The love in the blood of our
(m)other tongue
knows how we walk the talk *in*.

Although swollen with blood the ground
below the foot, swollen with blood
the poetizing meter

right there what matters in matters
bound in
bound through the blood

an
immanent
immortality.

Throughout our other, soldier-as-poet word
our mothering metaphor repeats "Dear Mom"
to us, poetics soft, envelopingwinedark.

Enliven us, spirit of deep alterity; pour
libation and sing: sang (masc.) in French
sangre (fem.) in Spanish red. *These*

pour back through black to us the blood
of our _other, feminizing word
poetizing being.



©2014 Sangria Reverie stephanie pope, mythopoetry.com

notes

1. Blood in French, “sang”, and blood in Spanish, “sangre”, carry gender distinction, something Bachelard, in his “Reverie on Reveries” intimates will color reveries. Bachelard says the following, “The difference of gender overturns all my reveries. It is really the entire reverie which changes gender.” (see ch 1, “The Word Dreamer” in The Poetics of Reverie (Boston: Beacon Press, 1971, Daniel Russell, trans.) Concerning the reversals of masculine and feminine values in passing from one language to another Bachelard turns to Simone de Beauvoir’s Second Sex to talk about the femininity of words saying “The woman is the ideal of human nature and ‘the ideal which man posits opposite himself as the essential other; he feminizes it (italics mine) because the woman is the palpable figure of otherness. (altérité) See p.35. Bachelard is pointing out the internal oneirism in language and the importance of being faithful to the “in”-sight/site/and cite operating between imagination and consciousness, something Vered Lev Kenaan’s introduction to Pandora’s Senses also notes by saying “…the ‘I’ cannot be understood without a ‘you’, and the masculine is dependent on the feminine.  This suggests to me that perhaps it is that the poetizing of being is dependent on this poetic time and poetic space in its feminizing “in” site/cite insight operating between imagination and individuating consciousness.

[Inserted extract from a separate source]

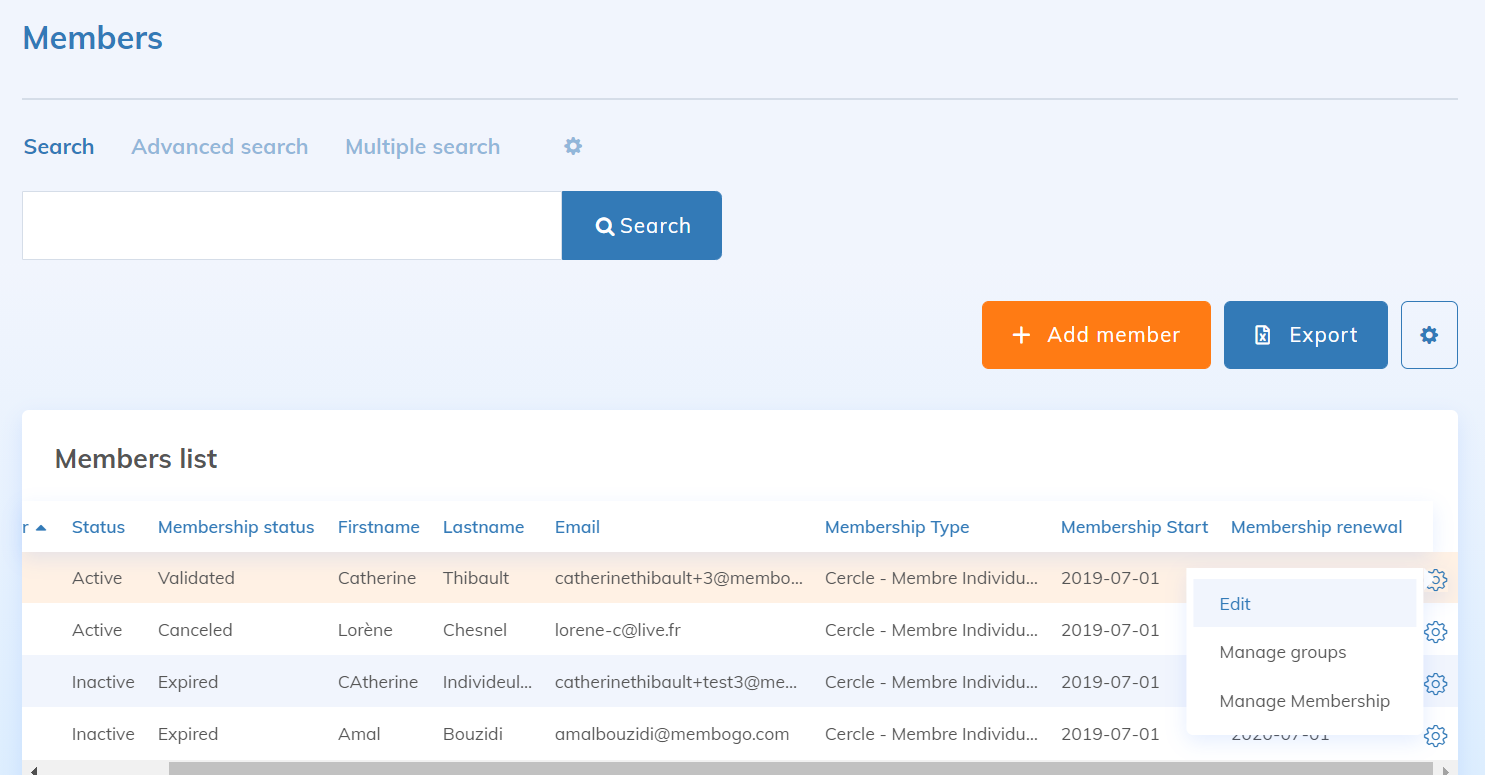This screenshot has height=775, width=1485.
Task: Click the sort arrow in first column header
Action: pos(40,528)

2. “Sangria” in Spanish literally means “bleeding”.

3. In Pandora’s Senses (Wisconsin: Univ. Wisconsin Press, 2008) Vered Lev Kenaan notes “Feminine repetition transposes the said into a new order,” p. 4. Pandora’s Senses gathers some sense using the myth of Echo and Narcissus saying “The said meets itself (italics mine) in the form of that which is heard. Echo allows the speaker to identify the utterance as his own but in objectifying the act of expression, (recall  de Beauvoir’s “it” under Bachelard’s notice in footnote 1) she (Echo) makes it clear the utterance no longer belongs to its original owner. Hence… the repetition scene constitutes a locus of self-enlightenment. 

4. For “immanent immortality” and the soldier metaphor see Alan Badiou, The Contemporary Figure of the Soldier In Politics and Poetry, UCLA, 2007.

5. poetry credit: James Burden’s untitled poem,

The ground below your feet is full of blood
Indian blood
English blood
African blood
Spaniard blood
French blood
And more...
The ground below your feet is full of blood
And while the beings whose blood poured forth into the dirt may have waged
wars against the other
Now
They are together
All one blood
One blood
Bound together
By the love
Of our Mother      ~James Burden, untitled

https://www.facebook.com/photo.php?fbid=10152404092265991&set=a.10150098479130991.304278.624555990&type=1&theater&notif_t=like

6. photo credit: Natanis Davidsen has photographed new life emerging out of burnt, or scorched earth. Sangria soil sparked blood and inner light lit up the soldier as poet living underneath my own imagination.